Em abril de 2009, o G-20 assumiu papel central no combate à crise financeira global ao adotar estímulos decisivos na histórica reunião realizada em Londres. Dois anos e meio depois, o grupo se vê novamente sob forte pressão para evitar a derrocada econômica mundial, no encontro de cúpula dos dias 3 e 4 de novembro, em Cannes, na França.
Se daquela vez o G-20 surpreendeu ao mostrar coordenação e anunciar pacote de US$ 1,1 trilhão, agora o desafio pode ser considerado ainda maior. Os governos dos países ricos estão sem munição para combater a complicada turbulência vinda da Europa.
A esperança recai, portanto, sobre os emergentes.
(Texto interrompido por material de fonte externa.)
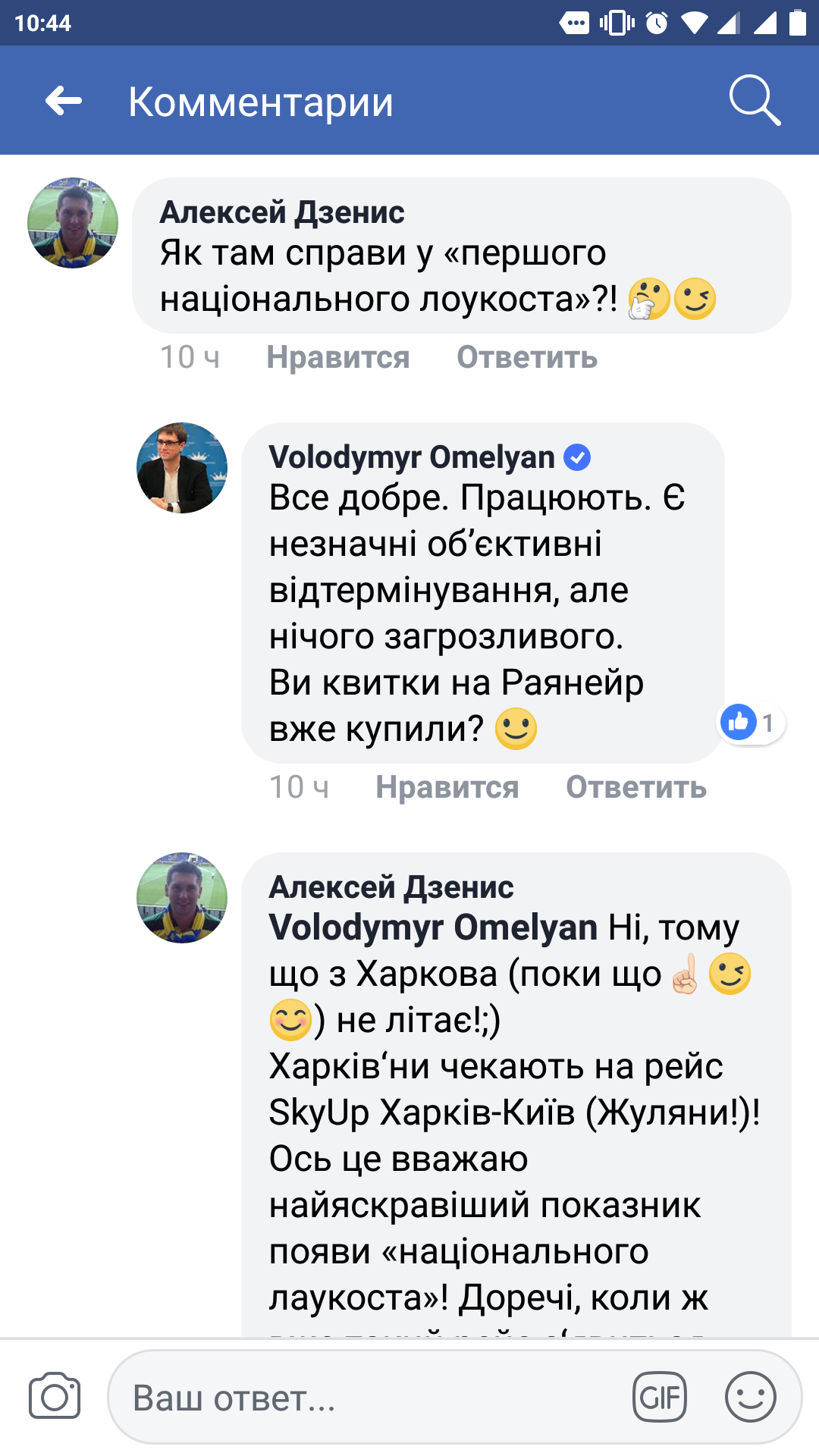Open Алексей Дзенис name on first comment
819x1456 pixels.
[x=282, y=212]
A possibilidade de ajuda financeira das nações em desenvolvimento e de reforço do Fundo Monetário Internacional (FMI) será o principal ponto de discussão no encontro desta semana. A crise da zona do euro continuará monopolizando as atenções, principalmente depois da polêmica causada pela decisão do governo da Grécia de realizar um referendo para aprovar o pacote da União Europeia.
“O título para a cúpula do G-20 em Cannes será ‘Missão Quase Impossível'”, afirmou Ivo Pezzuto, professor do Swiss Management Center University, de Zurique. “Será improvável que eles encontrem uma forma de resolver definitivamente a crise e assegurar a disciplina fiscal e o sólido crescimento econômico.”
O plano da UE, anunciado na semana passada, deixou em aberto a questão mais importante: de onde virão os recursos necessários para resgatar as economias atoladas em dívidas. O objetivo, declarado oficialmente, é atrair a China, emergente com maior poder de fogo para socorrer a Europa. Cannes será o palco para a intrincada tarefa de costura de um eventual auxílio. É óbvio que, para colocar a mão no bolso, as nações em desenvolvimento buscarão contrapartidas.
No plano europeu, a possibilidade de socorro externo aparece na forma do fortalecimento do mecanismo de resgate (EFSF, na sigla em inglês) por meio de “cooperação ainda mais próxima com o FMI” e da criação de uma sociedade de propósito específico para a compra de títulos da zona do euro com recursos públicos e privados.
Resta saber qual caminho atrairá os emergentes. Na reunião preparatória realizada há duas semanas, em Paris, o ministro da Fazenda, Guido Mantega, propôs ajuda por meio do FMI, o que poderia resultar em aumento das cotas futuramente, mas acabou esbarrando na resistência dos Estados Unidos e da Alemanha. Ele sugeriu o uso de acordos de créditos bilaterais para fortalecer o fundo, que atualmente tem US$ 400 bilhões, valor considerado insuficiente.
“O G-20 poderia ser uma plataforma perfeita para o anúncio de uma sociedade de propósito específico liderada pelo FMI, com contribuições dos países que possuem superávits”, avalia Chris Turner, estrategista-chefe de câmbio do ING. “É uma estimativa, mas uma SPE com poder de compra entre 300 bilhões de euros e 500 bilhões de euros seria bem recebida pelos mercados.”
O Brasil também apoia a sugestão da França de realizar uma nova emissão de direitos especiais de saque (SDR, na sigla em inglês), a “cesta de moeda do FMI”, como foi feito em 2009, na operação de US$ 250 bilhões para fortalecer as reservas do fundo. O G-20 está discutindo ainda a ampliação do número de moedas que formam a cesta, hoje limitadas ao dólar, euro, libra e iene.
Os emergentes tiveram participação fundamental no reforço obtido pelo FMI a partir da cúpula de Londres, principalmente a China, que entrou com US$ 50 bilhões – o Brasil se comprometeu com US$ 14 bilhões, mas ainda não chegou a desembolsar nem US$ 10 bilhões porque não foi preciso.
A disposição dos emergentes de ajudar desta vez estaria condicionada às medidas europeias para a solução da crise. Acontece que o pacote de resgate veio vago e sem detalhes. Para complicar, o primeiro-ministro da Grécia, George Papandreou, anunciou a realização de um referendo sobre o novo acordo de ajuda financeira ao país, embolando totalmente o plano em andamento e abrindo incertezas adicionais sobre o futuro da união monetária.
Tanto que o presidente da França, Nicolas Sarkozy, na liderança do G-20, e a chanceler alemã, Angela Merkel, se reunirão hoje em Cannes, antes do início da cúpula, para tratar novamente de Grécia. “Se o G-20 não conseguir sucesso, será uma derrota pessoal para Sarkozy”, disse Richard Lambert, ex-presidente da Confederação da Indústria Britânica.